** REQUIREMENT **
Resume the passage about Pearl Hart below, continuing after its final sentence rather than from the material that follows it.

After being released from prison, Hart largely appeared in public view. She had a short-lived show where she re-enacted her crime and then spoke about the horrors of Yuma Territorial Prison. Following this she worked, under an alias, as part of Buffalo Bill's Wild West Show. In 1904, Hart was running a cigar store in Kansas City when she was arrested for receiving stolen property.

A census taker in 1940 claimed to have discovered Hart living in Arizona under a different name; she had married again.

== In popular culture ==

In addition to being a staple of pulp western fiction, Hart's exploits have been featured in other venues. The play Lady with a Gun and the musical The Legend of Pearl Hart are also based upon Hart's story.

** COLLECTED MATERIAL **
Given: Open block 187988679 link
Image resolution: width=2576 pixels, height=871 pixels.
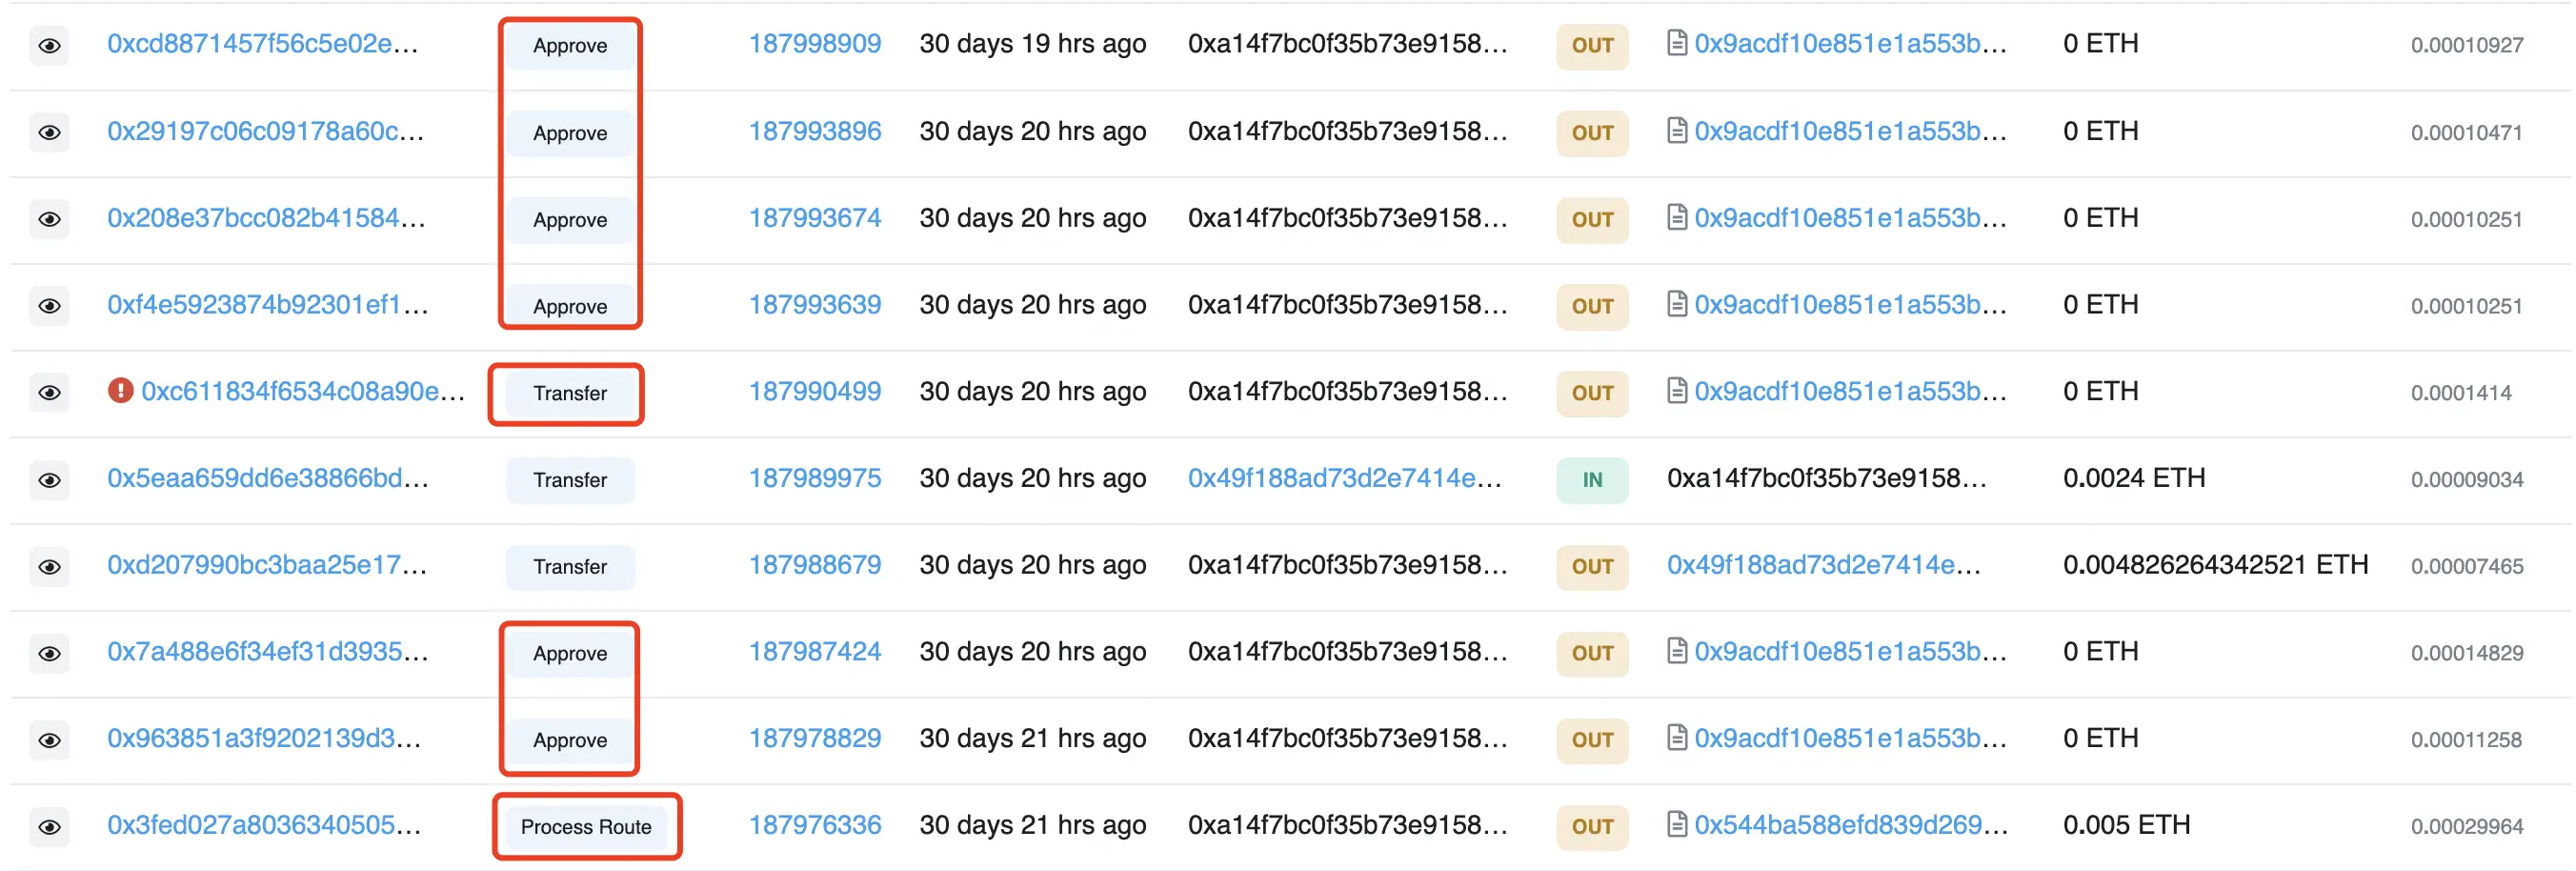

** REPLY **
Pearl Hart was the main character, played by Anne Francis, in a Death Valley Days episode “The Last Stagecoach Robbery” aired March 17, 1964. The episode centered on the holdup committed with Joe Boot and their subsequent capture portraying her as adventurous but kindhearted in her search for notoriety.

She was also portrayed by Beverly Garland in Season 4 Episode 34 Pearl Hart in Tales of Wells Fargo.

The Danish rock band Volbeat has a song called "Pearl Hart" on the album Outlaw Gentlemen & Shady Ladies, released in 2013.

In CBBC's Horrible Histories, Hart is played by Martha Howe-Douglas. Hart is portrayed as a "real Wild West legend" compared to the fictionalised antics of Billy the Kid and Wyatt Earp.